How to Pick the Right Nursing Home

“Our parents took care of us when we were children. They fed us when we were hungry, hugged us when we were sad, and helped us become the men and women we are today. After many years, they may need someone to take care of them. Making the decision to put an elderly parent or other relative in a nursing home is one of the most difficult decisions any of us can make.”

~Stewart Guss


When the time comes for a senior loved one to move into a nursing home, you want to be sure that you’re choosing the one that’s right for them. It’s a difficult and often emotional decision, especially if your loved one is reluctant to make the move. By looking for these key things, however, you can be sure that you’ve chosen a facility that will work for your family.


Check the Location

When your loved one makes the move to a nursing home, location matters! You want to be able to visit as often as possible, and you’ll be more likely to visit regularly if it’s geographically convenient. Look for a nursing home that’s near your home or work–or, find one that’s convenient to you and as many of your family members as possible.


Ask for Reviews

Talk to people who have chosen nursing homes for their loved ones in the past or have loved ones living in nursing homes now. Ask them for reviews of the facilities they’ve used. Which ones have they loved? Which ones did they hate? You may even gain some valuable insight into the nursing homes in the area you should avoid.

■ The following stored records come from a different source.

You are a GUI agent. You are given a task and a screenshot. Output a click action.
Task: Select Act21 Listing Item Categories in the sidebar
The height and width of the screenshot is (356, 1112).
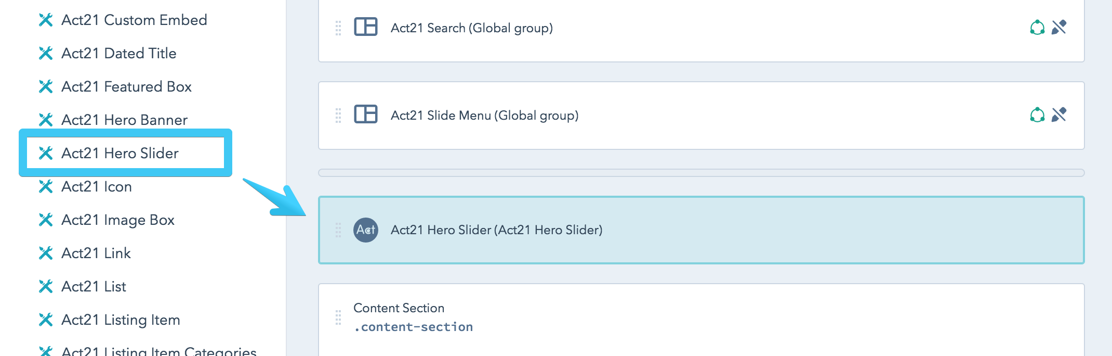point(158,352)
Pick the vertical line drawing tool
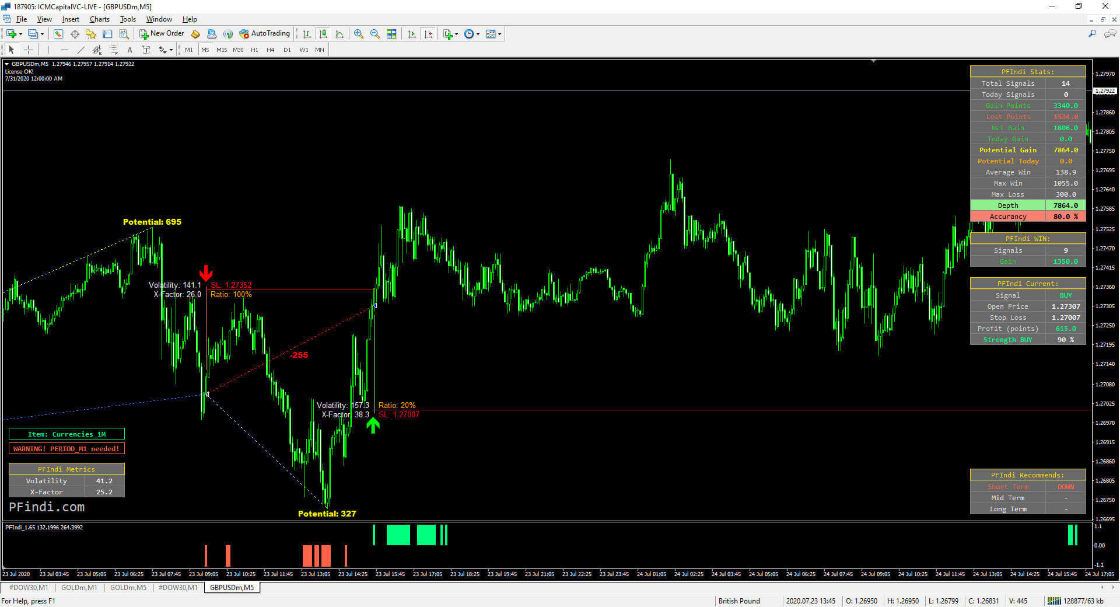 click(48, 50)

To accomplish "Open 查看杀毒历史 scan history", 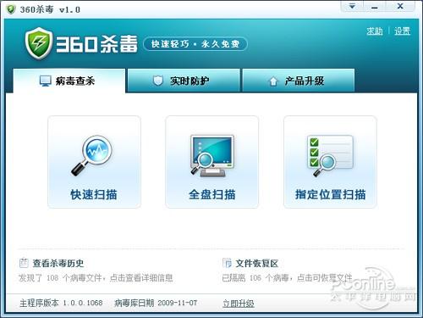I will coord(58,263).
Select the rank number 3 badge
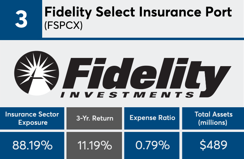The image size is (244, 159). click(21, 19)
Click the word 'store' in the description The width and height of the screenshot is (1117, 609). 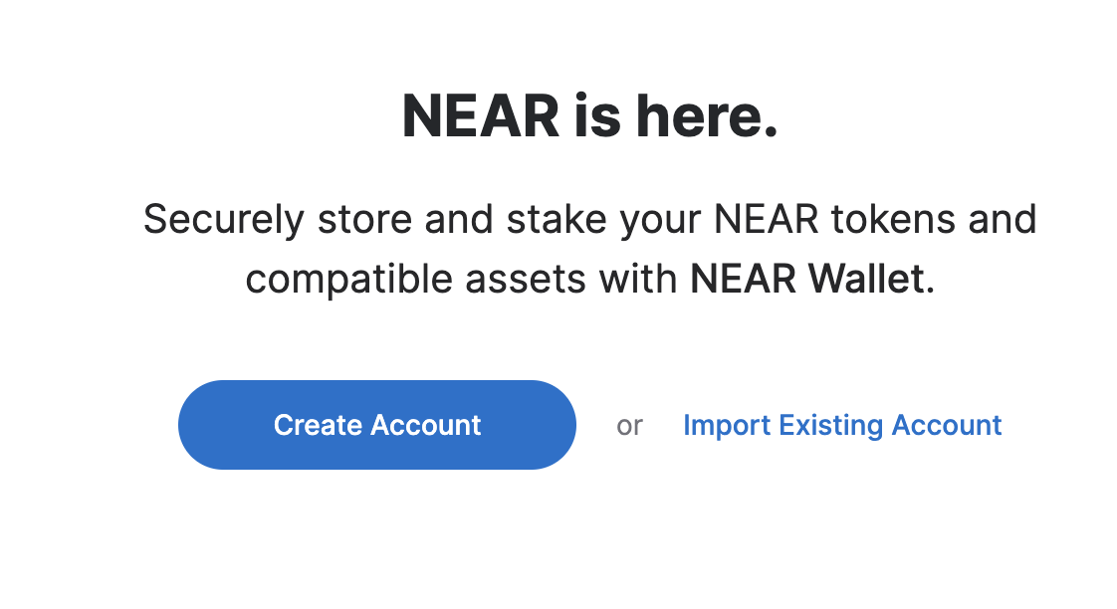(364, 220)
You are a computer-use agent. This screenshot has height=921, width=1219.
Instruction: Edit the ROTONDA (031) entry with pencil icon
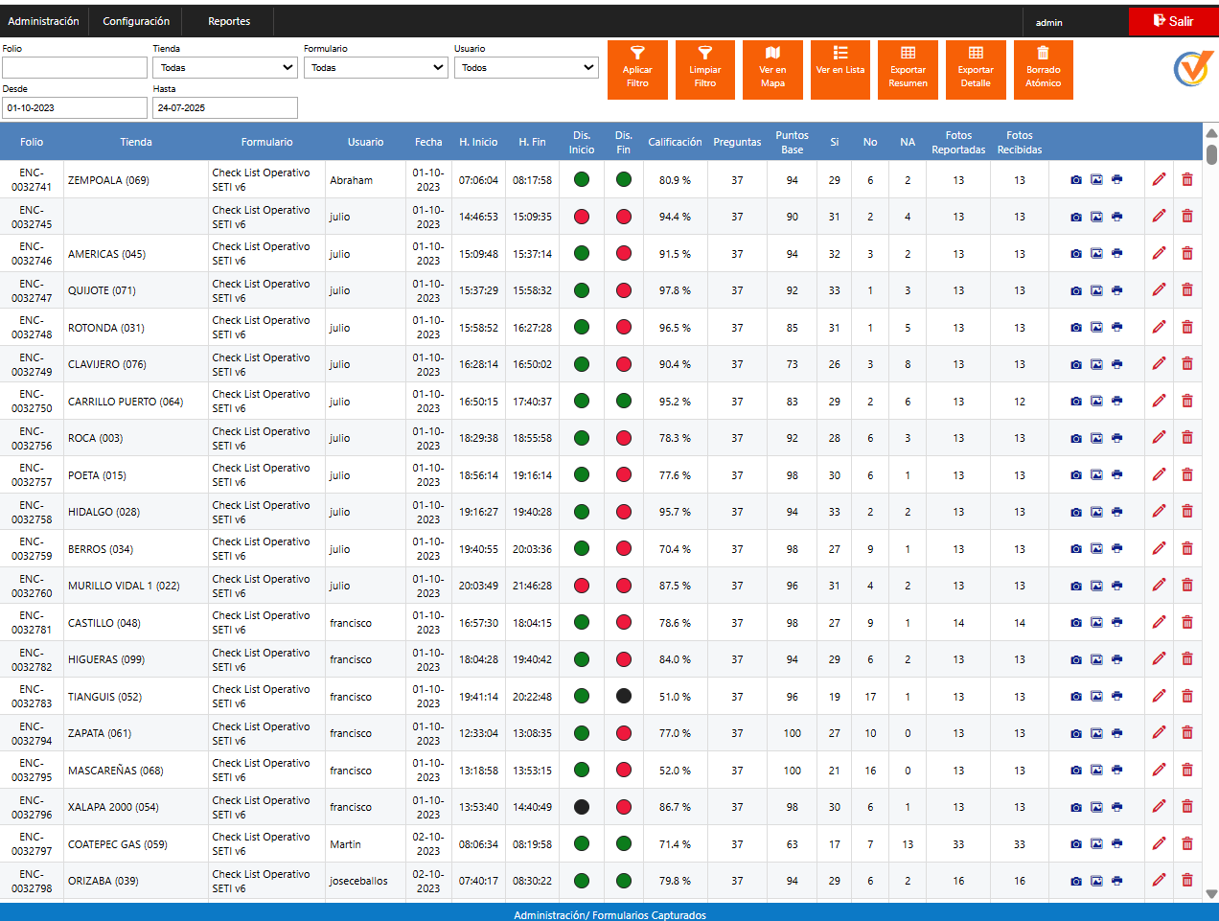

Check for Reports of Abuse

senior care nurse

Abuses of the elderly, from financial abuse to more traditional physical abuse, are all too common. Before you choose a nursing home for your loved one, make sure you check for any past reports of elderly abuse. This will allow you to be sure that the facility properly screens its applicants and that abuse isn’t common throughout the nursing home. You can also examine the nursing home for signs that the staff is overworked or negligent.


Ask for the Cost

You’d love to be able to choose a nursing home without having to worry about the cost. Unfortunately, the cost is an important factor! You need to consider your loved one’s finances and how much you and other members of the family are willing–and able–to help out before you choose a nursing home for your loved one. Finding one with a realistic cost isn’t “settling for less.” Rather, it’s finding a stable place for your loved one to call home over the next several years.


Choosing a nursing home is often an emotional process. By ensuring that you’ve covered these key details, however, you’ll increase the odds that you’ll find a stable, productive environment where your loved one will be well cared for throughout the last years of their life.